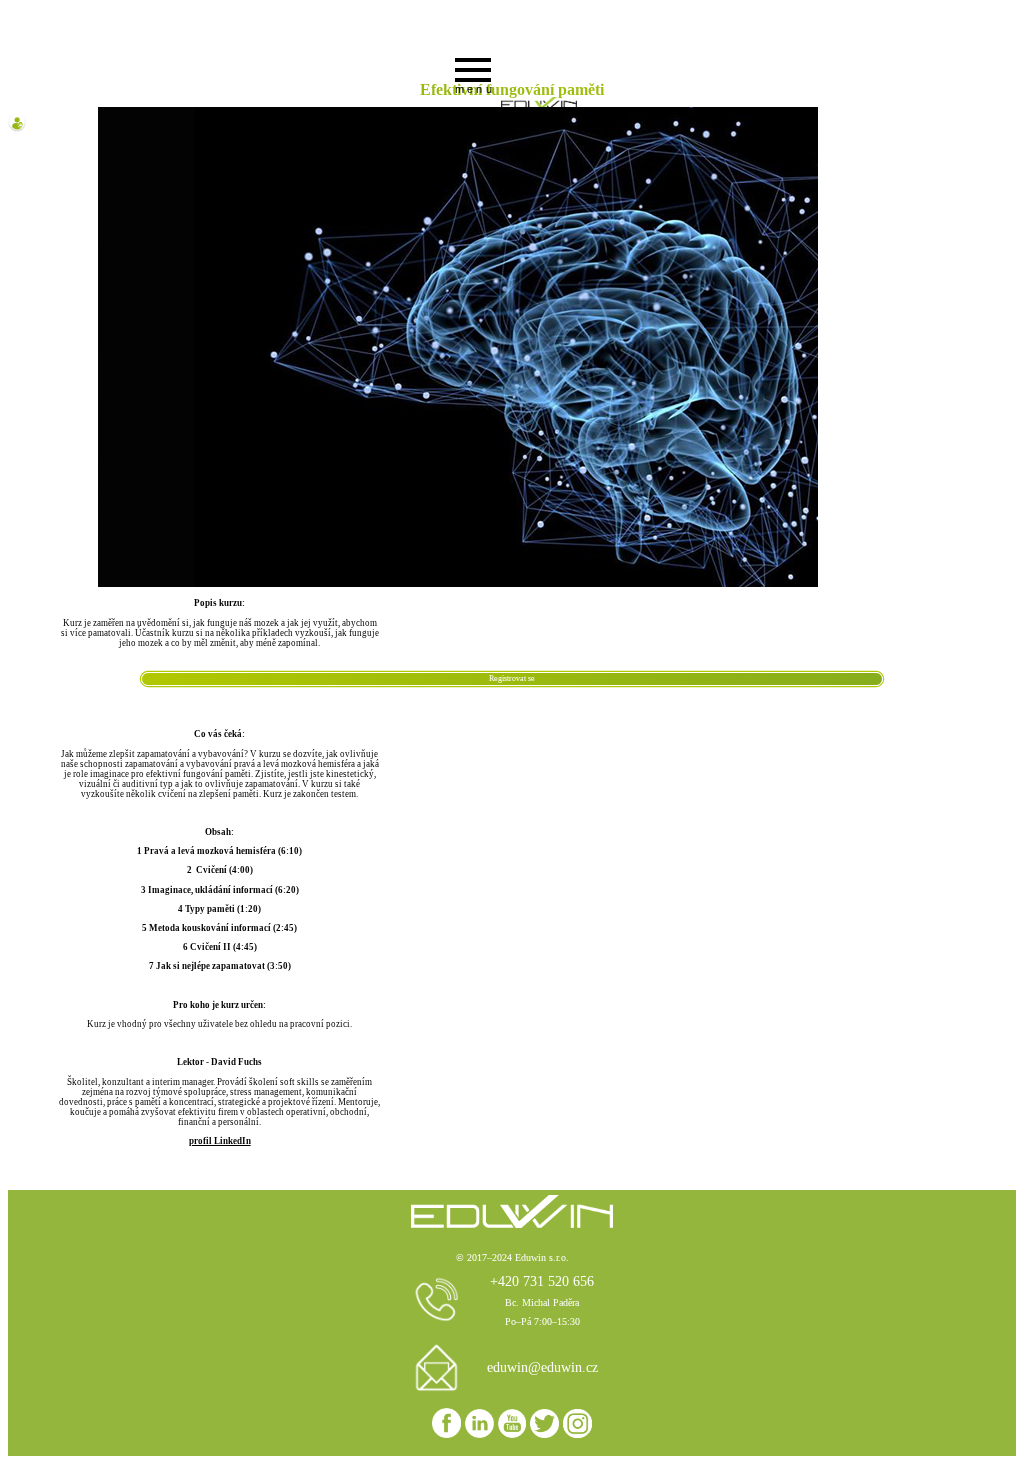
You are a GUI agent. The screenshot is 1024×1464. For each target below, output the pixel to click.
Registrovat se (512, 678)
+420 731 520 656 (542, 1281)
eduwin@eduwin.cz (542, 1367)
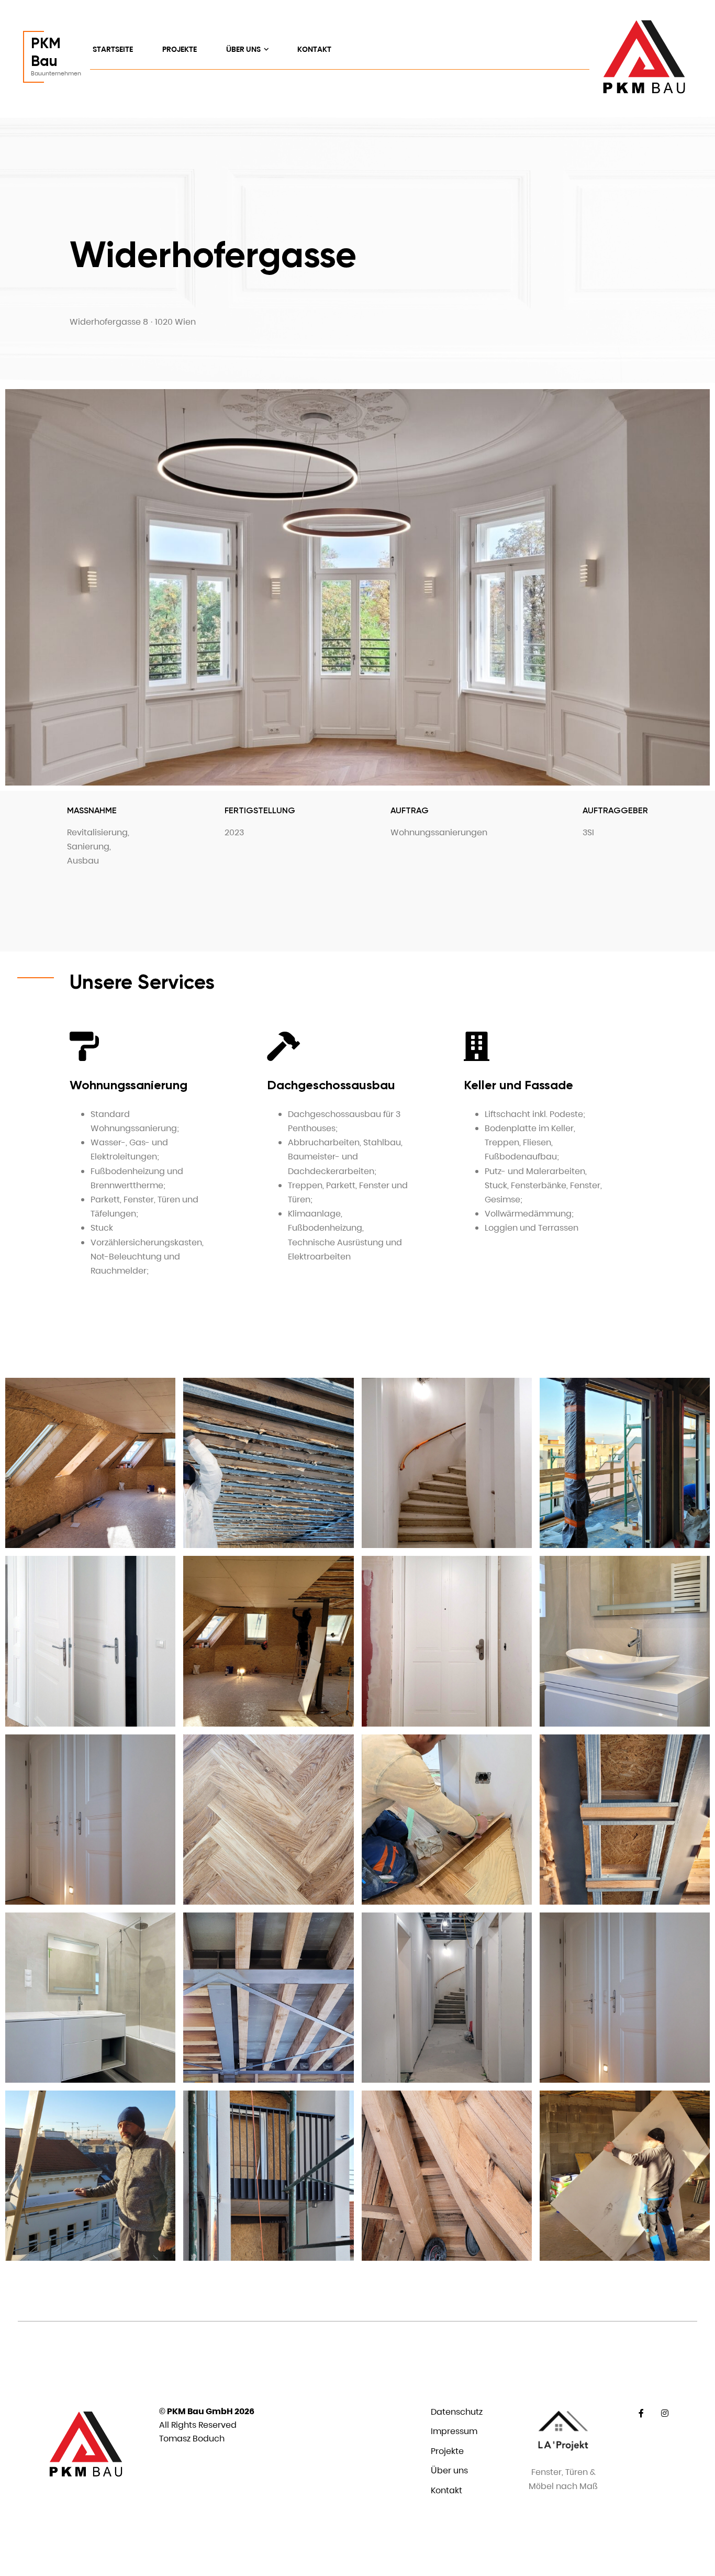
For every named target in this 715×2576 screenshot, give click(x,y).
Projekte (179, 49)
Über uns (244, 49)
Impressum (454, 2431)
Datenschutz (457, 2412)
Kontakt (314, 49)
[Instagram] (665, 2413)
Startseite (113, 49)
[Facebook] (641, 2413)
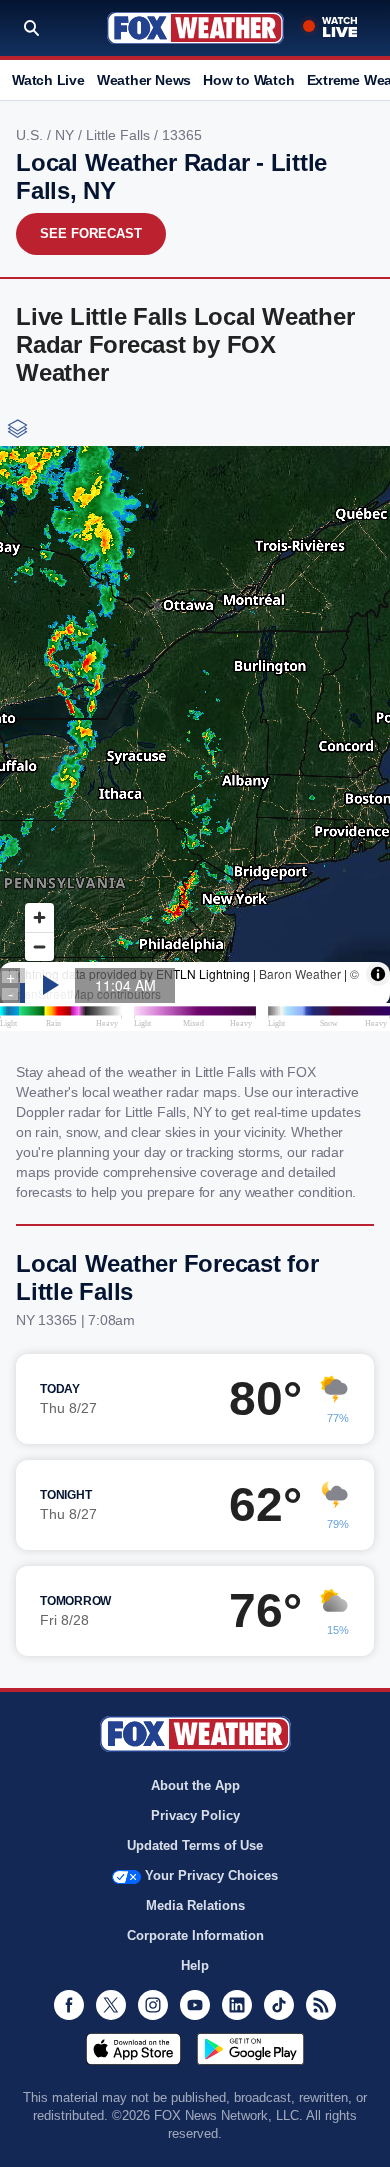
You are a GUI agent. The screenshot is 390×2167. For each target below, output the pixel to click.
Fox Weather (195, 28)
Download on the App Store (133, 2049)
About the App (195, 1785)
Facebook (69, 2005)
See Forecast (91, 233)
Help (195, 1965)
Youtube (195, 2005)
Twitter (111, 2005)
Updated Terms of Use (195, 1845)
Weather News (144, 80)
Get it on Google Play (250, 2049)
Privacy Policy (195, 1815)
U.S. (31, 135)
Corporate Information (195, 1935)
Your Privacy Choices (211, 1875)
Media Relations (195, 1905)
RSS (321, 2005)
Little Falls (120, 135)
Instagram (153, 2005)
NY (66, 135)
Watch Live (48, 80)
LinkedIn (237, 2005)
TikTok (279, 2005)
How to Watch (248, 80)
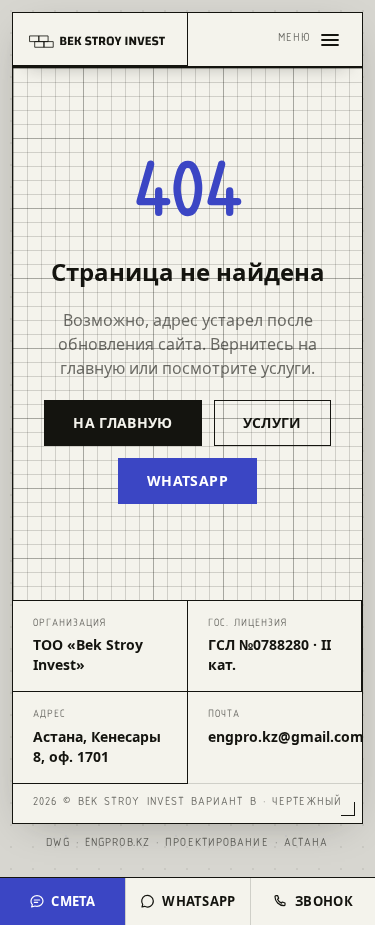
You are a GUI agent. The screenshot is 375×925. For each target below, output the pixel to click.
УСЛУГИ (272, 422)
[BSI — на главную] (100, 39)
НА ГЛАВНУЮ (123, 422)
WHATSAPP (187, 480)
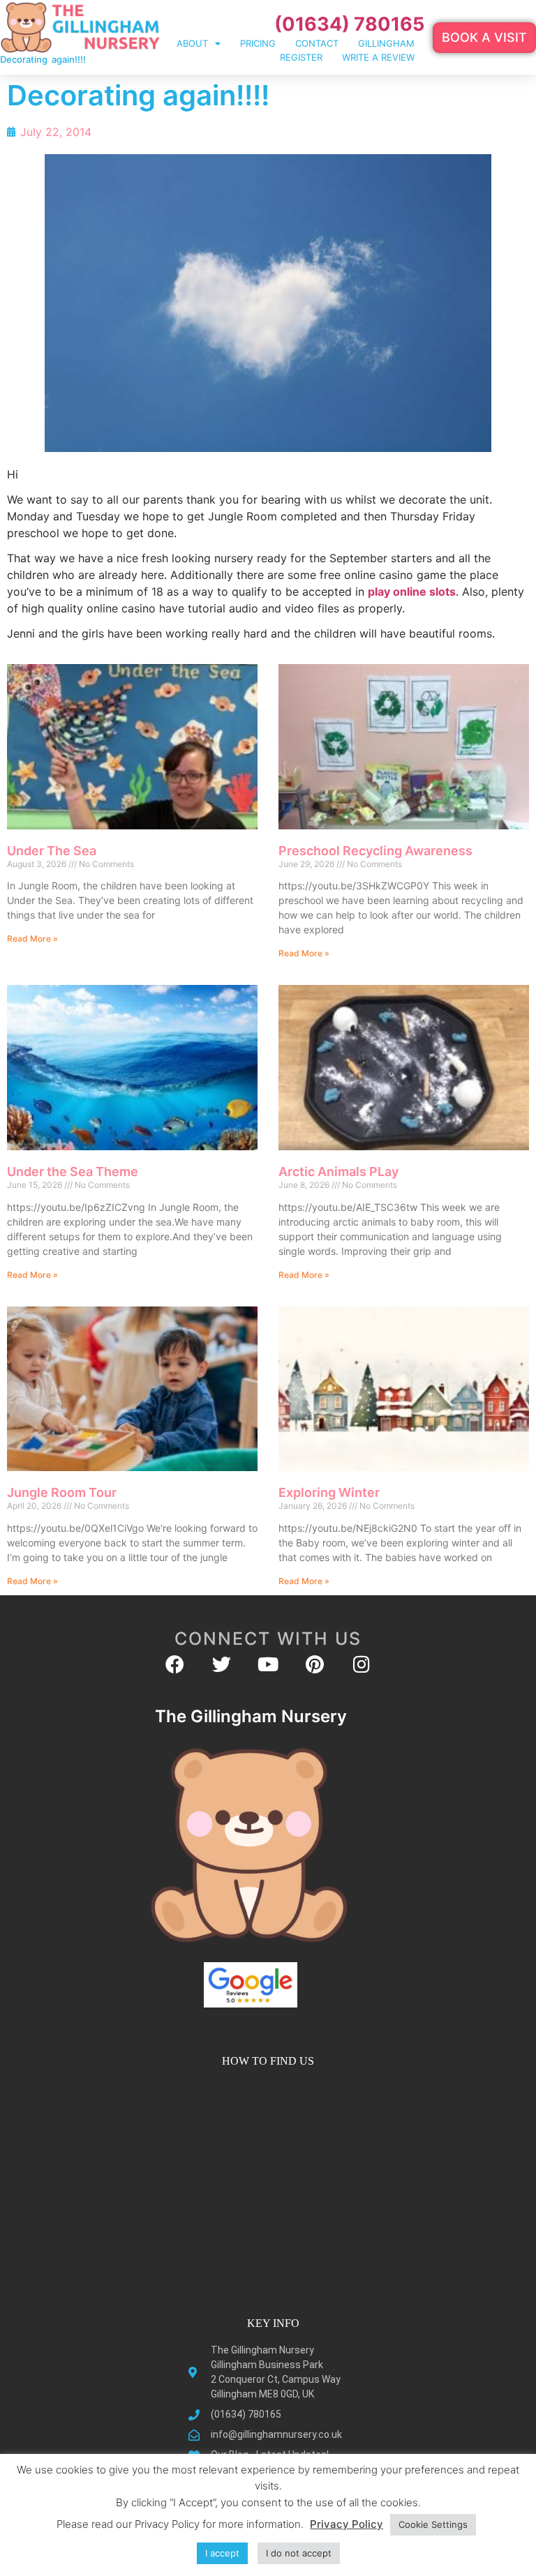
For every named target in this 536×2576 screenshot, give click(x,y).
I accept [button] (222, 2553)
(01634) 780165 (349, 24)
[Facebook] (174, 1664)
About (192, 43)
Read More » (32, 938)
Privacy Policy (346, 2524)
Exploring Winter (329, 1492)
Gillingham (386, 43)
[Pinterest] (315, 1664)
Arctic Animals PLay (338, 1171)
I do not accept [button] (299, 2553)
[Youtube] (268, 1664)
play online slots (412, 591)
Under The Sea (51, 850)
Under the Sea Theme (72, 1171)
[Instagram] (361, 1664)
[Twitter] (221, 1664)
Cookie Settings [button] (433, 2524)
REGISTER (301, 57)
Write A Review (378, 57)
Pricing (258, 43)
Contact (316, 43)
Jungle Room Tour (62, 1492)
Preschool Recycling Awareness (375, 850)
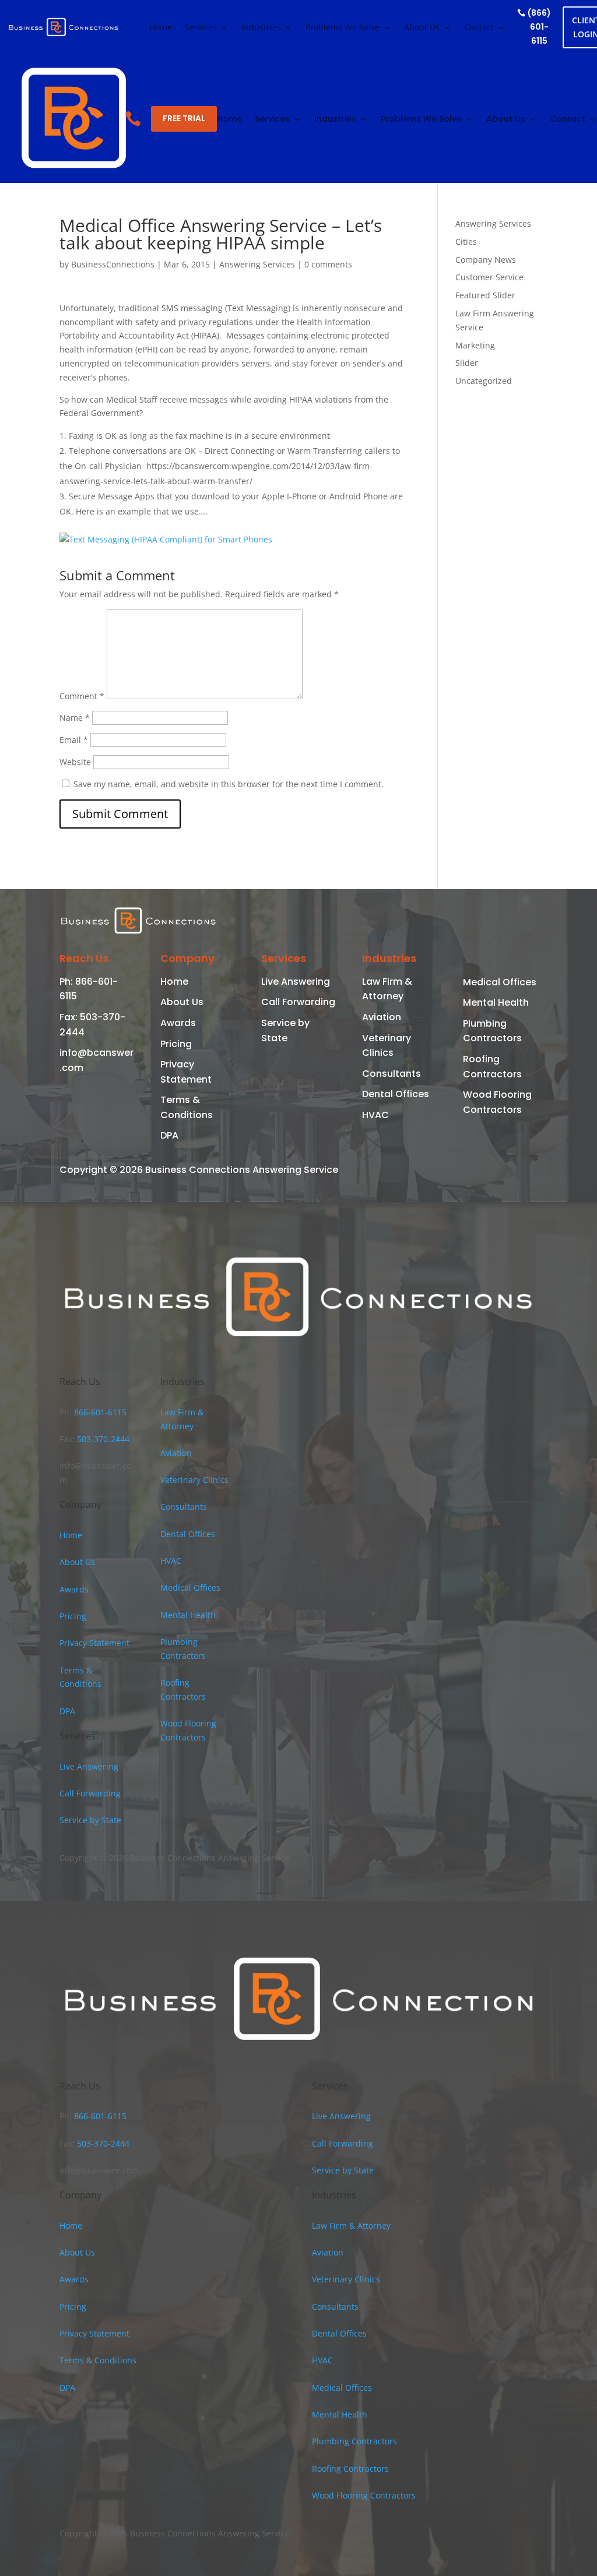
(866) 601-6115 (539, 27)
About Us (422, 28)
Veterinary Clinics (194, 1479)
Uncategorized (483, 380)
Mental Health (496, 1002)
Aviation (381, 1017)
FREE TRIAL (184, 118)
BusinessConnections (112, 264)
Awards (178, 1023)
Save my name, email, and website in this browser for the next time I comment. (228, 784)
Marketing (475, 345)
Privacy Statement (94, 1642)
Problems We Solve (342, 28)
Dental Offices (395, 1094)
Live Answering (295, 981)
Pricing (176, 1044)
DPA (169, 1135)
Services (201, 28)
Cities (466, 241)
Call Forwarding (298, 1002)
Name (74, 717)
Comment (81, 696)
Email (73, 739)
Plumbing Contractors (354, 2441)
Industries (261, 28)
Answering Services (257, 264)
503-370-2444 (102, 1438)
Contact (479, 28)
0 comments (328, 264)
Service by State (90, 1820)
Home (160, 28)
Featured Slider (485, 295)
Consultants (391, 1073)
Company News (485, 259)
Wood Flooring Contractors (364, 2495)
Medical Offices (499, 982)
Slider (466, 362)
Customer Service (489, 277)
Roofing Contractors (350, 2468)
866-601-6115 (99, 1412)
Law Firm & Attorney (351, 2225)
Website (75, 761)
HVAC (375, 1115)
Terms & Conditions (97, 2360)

» Your goal
Repeat the lines above exactly, beginning with the one containing "You are a GUI agent. The screenshot is 375×925." and finishing with the one containing "(01634) 780165 (349, 24)". No pictures belong in the copy.

» Solution to this exercise
You are a GUI agent. The screenshot is 375×925. For each target below, output the pixel to click.
УСЛУГИ (272, 422)
[BSI — на главную] (100, 39)
НА ГЛАВНУЮ (123, 422)
WHATSAPP (187, 480)
For every named target in this 536×2576 screenshot, give click(x,y).
I accept [button] (222, 2553)
(01634) 780165 (349, 24)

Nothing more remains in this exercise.